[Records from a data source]
|---|
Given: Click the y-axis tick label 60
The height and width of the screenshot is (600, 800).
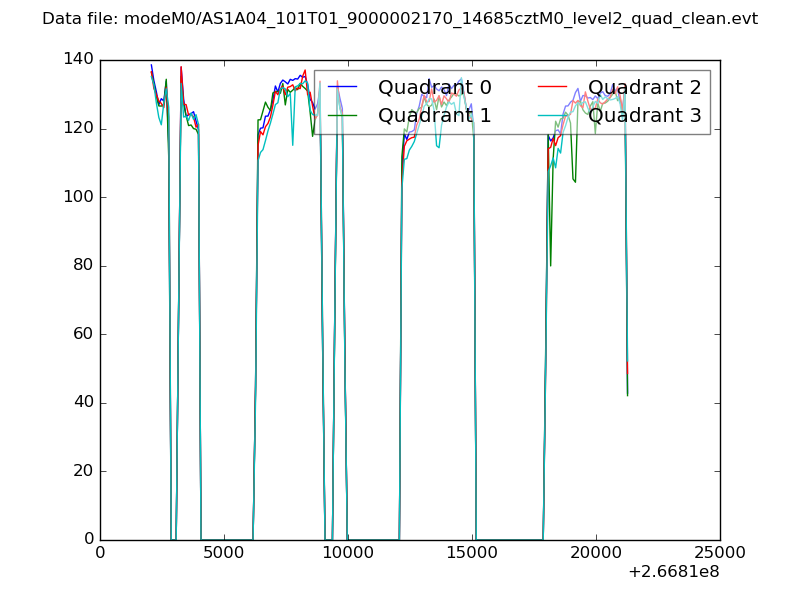Looking at the screenshot, I should pos(82,334).
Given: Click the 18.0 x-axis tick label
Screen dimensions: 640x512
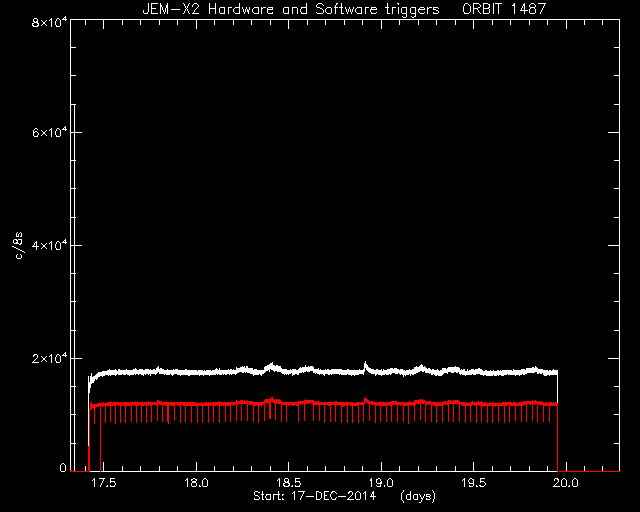Looking at the screenshot, I should pyautogui.click(x=196, y=483).
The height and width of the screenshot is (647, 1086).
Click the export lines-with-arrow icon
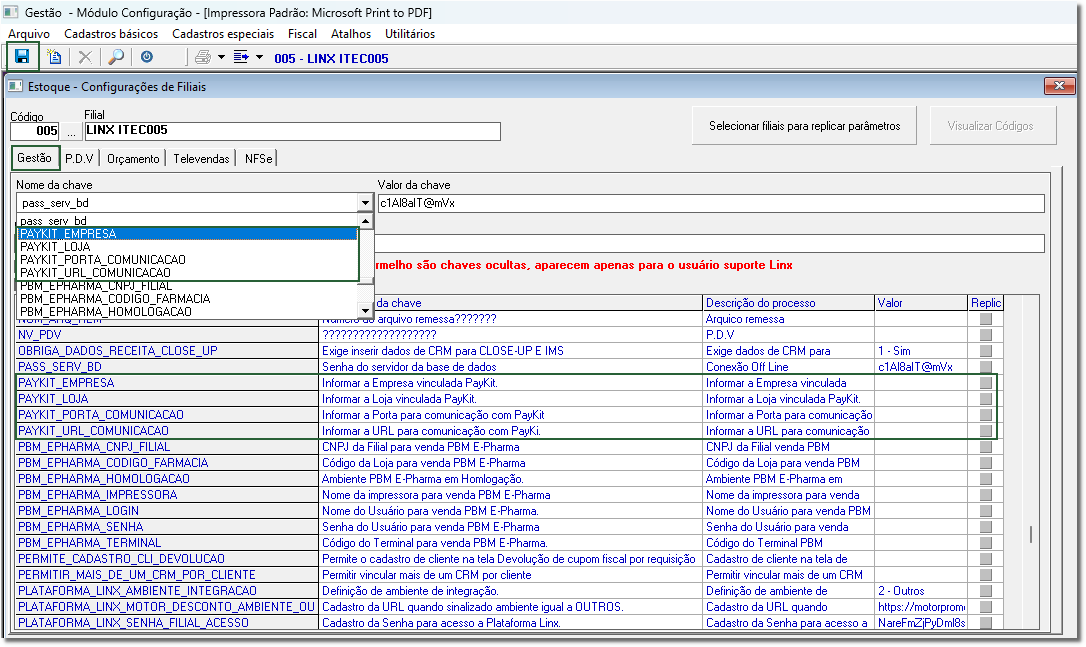(x=241, y=57)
|---|
Your goal —
Rewrite all of the records above, replacing "tick label" with "tick mark" and changing nothing else, and leave the pictures out of your answer.

Solution for this problem —
Given: Click the y-axis tick mark 60
The height and width of the screenshot is (600, 800).
Looking at the screenshot, I should pos(82,334).
Given: Click the 18.0 x-axis tick mark
Screen dimensions: 640x512
Looking at the screenshot, I should pyautogui.click(x=196, y=483).
The height and width of the screenshot is (647, 1086).
Click the export lines-with-arrow icon
(x=241, y=57)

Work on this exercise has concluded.